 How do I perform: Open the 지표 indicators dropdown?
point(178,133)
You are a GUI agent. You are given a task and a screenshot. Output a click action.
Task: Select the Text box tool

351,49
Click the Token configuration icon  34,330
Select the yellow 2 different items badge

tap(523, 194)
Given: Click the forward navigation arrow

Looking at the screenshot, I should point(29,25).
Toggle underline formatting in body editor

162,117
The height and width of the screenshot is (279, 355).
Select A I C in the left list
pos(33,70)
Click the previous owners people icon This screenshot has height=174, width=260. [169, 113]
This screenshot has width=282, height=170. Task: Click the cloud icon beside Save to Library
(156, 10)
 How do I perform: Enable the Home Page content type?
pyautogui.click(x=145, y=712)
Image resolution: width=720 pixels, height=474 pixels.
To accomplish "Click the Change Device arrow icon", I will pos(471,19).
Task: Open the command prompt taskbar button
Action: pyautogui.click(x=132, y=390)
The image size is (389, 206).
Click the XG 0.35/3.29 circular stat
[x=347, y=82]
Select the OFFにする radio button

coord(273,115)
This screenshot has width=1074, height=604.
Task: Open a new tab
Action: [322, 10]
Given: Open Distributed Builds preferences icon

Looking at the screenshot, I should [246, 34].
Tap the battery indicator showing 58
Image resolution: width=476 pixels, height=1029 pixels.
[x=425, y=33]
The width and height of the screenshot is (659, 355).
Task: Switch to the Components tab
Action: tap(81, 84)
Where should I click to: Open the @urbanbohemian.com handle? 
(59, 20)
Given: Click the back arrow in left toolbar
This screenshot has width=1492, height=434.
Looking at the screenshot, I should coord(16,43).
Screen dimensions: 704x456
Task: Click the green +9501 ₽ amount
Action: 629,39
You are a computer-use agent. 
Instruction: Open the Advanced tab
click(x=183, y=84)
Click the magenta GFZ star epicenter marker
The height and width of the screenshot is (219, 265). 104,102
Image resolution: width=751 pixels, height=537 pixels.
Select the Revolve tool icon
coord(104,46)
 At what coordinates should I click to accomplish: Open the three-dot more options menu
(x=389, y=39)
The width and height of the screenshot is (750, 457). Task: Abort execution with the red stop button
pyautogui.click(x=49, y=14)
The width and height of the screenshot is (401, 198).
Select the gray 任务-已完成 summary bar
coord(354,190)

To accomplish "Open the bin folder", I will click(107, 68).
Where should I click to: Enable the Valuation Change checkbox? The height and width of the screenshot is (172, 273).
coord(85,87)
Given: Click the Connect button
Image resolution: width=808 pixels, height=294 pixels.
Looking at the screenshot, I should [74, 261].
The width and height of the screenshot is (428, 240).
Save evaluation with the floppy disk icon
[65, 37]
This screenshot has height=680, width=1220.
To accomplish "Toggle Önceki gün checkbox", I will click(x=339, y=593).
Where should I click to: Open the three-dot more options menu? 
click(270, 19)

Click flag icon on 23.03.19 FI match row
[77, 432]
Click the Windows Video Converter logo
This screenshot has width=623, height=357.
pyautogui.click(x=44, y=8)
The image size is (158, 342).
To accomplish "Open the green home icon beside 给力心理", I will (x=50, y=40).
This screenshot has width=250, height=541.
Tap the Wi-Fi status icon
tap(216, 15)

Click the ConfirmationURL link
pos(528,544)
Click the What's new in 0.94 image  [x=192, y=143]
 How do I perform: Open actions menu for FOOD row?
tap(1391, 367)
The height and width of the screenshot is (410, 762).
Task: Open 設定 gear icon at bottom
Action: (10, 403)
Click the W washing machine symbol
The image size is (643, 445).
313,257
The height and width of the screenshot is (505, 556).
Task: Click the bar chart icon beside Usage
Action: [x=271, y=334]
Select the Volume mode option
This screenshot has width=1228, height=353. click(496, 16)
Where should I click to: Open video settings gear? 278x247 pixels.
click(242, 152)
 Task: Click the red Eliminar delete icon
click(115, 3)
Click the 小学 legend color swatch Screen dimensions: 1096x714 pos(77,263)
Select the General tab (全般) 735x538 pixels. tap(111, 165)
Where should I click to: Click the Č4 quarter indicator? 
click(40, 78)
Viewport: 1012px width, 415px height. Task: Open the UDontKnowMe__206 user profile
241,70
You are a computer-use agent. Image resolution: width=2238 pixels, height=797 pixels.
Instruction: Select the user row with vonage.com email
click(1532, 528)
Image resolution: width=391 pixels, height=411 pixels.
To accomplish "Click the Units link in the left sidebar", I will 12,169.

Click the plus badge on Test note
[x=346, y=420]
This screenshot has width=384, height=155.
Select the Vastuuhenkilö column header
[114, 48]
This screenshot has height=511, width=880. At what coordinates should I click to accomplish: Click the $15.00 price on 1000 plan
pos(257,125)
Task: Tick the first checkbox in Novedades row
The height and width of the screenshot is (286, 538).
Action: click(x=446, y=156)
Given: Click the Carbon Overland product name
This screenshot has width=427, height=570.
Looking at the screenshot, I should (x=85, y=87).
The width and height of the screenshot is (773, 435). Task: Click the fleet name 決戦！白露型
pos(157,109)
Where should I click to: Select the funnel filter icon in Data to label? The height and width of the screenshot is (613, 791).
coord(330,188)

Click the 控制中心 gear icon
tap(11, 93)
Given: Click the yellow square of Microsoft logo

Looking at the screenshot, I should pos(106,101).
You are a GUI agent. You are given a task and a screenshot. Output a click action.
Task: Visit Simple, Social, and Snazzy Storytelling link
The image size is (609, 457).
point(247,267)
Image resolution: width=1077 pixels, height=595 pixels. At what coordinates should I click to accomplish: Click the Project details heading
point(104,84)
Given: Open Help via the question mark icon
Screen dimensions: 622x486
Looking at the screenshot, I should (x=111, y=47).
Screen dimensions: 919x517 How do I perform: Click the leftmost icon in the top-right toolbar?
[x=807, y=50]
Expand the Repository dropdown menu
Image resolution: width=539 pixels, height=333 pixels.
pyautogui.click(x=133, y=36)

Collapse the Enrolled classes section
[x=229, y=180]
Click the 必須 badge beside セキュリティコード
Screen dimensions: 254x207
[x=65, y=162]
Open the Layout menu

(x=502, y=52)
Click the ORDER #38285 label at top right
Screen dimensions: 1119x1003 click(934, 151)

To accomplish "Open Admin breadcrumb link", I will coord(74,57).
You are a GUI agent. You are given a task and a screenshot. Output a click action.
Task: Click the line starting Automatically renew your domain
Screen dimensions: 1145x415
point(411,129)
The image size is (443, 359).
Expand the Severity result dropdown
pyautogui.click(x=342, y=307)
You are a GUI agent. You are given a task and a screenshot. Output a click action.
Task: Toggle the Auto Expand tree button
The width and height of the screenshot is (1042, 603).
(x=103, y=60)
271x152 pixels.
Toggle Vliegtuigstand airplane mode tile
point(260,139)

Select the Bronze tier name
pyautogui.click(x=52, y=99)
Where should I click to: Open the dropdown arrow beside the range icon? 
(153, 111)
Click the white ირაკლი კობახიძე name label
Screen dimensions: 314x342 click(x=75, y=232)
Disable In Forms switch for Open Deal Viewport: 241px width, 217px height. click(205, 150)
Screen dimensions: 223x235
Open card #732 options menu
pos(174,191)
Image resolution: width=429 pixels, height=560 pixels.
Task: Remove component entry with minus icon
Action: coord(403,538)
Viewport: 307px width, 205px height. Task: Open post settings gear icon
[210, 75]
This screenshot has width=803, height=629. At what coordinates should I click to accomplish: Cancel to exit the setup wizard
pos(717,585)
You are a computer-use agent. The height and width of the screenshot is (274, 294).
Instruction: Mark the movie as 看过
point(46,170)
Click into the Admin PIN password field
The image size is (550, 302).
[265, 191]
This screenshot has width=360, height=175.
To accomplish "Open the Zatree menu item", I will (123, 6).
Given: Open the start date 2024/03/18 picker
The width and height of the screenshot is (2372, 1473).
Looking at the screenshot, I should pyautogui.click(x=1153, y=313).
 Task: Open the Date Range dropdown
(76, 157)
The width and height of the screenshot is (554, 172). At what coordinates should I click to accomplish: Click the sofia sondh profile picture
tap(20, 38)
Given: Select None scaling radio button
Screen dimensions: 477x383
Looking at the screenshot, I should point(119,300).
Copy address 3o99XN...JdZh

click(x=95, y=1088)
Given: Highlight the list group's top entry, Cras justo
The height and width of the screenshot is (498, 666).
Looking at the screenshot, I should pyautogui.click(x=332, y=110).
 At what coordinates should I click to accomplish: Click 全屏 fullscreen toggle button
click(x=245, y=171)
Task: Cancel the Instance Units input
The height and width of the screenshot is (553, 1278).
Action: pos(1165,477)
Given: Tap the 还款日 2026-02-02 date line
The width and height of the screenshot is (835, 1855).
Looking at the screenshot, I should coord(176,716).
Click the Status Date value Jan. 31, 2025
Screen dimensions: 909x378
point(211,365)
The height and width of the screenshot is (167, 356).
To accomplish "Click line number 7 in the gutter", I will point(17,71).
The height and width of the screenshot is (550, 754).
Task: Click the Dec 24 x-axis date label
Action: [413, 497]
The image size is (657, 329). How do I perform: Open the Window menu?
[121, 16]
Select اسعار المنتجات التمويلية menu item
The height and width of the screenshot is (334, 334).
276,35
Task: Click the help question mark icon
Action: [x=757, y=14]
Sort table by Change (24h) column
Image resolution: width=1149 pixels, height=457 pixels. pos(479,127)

______

* **Aim of the exercise**:
The lines holding the word "Units" are the answer. Pull them out of the records and copy them.

* **The answer**:
To accomplish "Click the Units link in the left sidebar", I will 12,169.
Task: Cancel the Instance Units input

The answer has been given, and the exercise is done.